Allahpundit has a long analysis, and I was struck by the question of relative depravity, raised in Samuel Alito's dissent:
With respect to the question of moral depravity, is it really true that every person who is convicted of capital murder and sentenced to death is more morally depraved than every child rapist? Consider the following two cases. In the first, a defendant robs a convenience store and watches as his accomplice shoots the store owner. The defendant acts recklessly, but was not the triggerman and did not intend the killing. In the second case, a previously convicted child rapist kidnaps, repeatedly rapes, and tortures multiple child victims. Is it clear that the first defendant is more morally depraved than the second?The Court's ruling stays with previous case history holding capital punishment as available only for the crime of murder. But this issue of ultimate moral depravity becomes even more clear when we look at the background Patrick Kennedy, the child rapist who was to be executed in Lousiana for one of the most heinous crimes imaginable. Here's some of the descriptive background on the crime from Anthony Kennedy’s majority opinion in Kennedy v. Louisiana:
The Court’s decision here stands in stark contrast to Atkins and Roper, in which the Court concluded that characteristics of the affected defendants—mental retardation in Atkins and youth in Roper—diminished their culpability. Nor is this case comparable to Enmund v. Florida, 458 U. S. 782 (1982), in which the Court held that the Eighth Amendment prohibits the death penalty where the defendant participated in a robbery during which a murder was committed but did not personally intend for lethal force to be used. I have no doubt that, under the prevailing standards of our society, robbery, the crime that the petitioner in Enmund intended to commit, does not evidence the same degree of moral depravity as the brutal rape of a young child. Indeed, I have little doubt that, in the eyes of ordinary Americans, the very worst child rapists—predators who seek out and inflict serious physical and emotional injury on defenseless young children—are the epitome of moral depravity.

■ **Exercise brief**
Repeat the passage on Samuel Alito's dissent and the question of moral depravity word for word and in full.

■ **Recorded data**

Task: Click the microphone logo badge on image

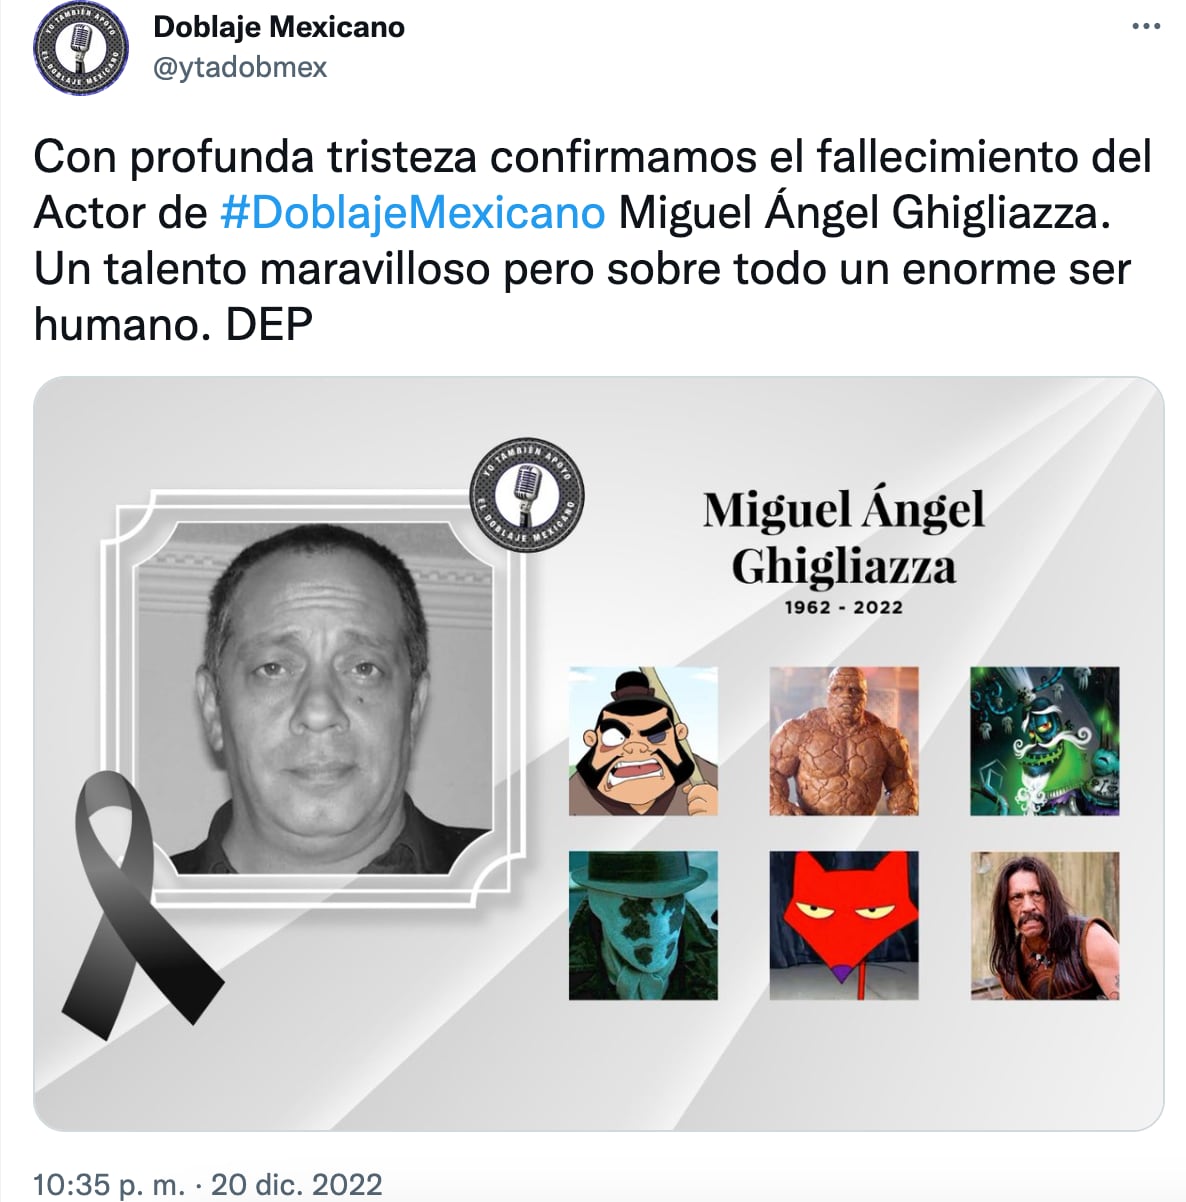Action: [527, 493]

■ **Response to the exercise**
Allahpundit has a long analysis, and I was struck by the question of relative depravity, raised in Samuel Alito's dissent:
With respect to the question of moral depravity, is it really true that every person who is convicted of capital murder and sentenced to death is more morally depraved than every child rapist? Consider the following two cases. In the first, a defendant robs a convenience store and watches as his accomplice shoots the store owner. The defendant acts recklessly, but was not the triggerman and did not intend the killing. In the second case, a previously convicted child rapist kidnaps, repeatedly rapes, and tortures multiple child victims. Is it clear that the first defendant is more morally depraved than the second?The Court's ruling stays with previous case history holding capital punishment as available only for the crime of murder. But this issue of ultimate moral depravity becomes even more clear when we look at the background Patrick Kennedy, the child rapist who was to be executed in Lousiana for one of the most heinous crimes imaginable. Here's some of the descriptive background on the crime from Anthony Kennedy’s majority opinion in Kennedy v. Louisiana:
The Court’s decision here stands in stark contrast to Atkins and Roper, in which the Court concluded that characteristics of the affected defendants—mental retardation in Atkins and youth in Roper—diminished their culpability. Nor is this case comparable to Enmund v. Florida, 458 U. S. 782 (1982), in which the Court held that the Eighth Amendment prohibits the death penalty where the defendant participated in a robbery during which a murder was committed but did not personally intend for lethal force to be used. I have no doubt that, under the prevailing standards of our society, robbery, the crime that the petitioner in Enmund intended to commit, does not evidence the same degree of moral depravity as the brutal rape of a young child. Indeed, I have little doubt that, in the eyes of ordinary Americans, the very worst child rapists—predators who seek out and inflict serious physical and emotional injury on defenseless young children—are the epitome of moral depravity.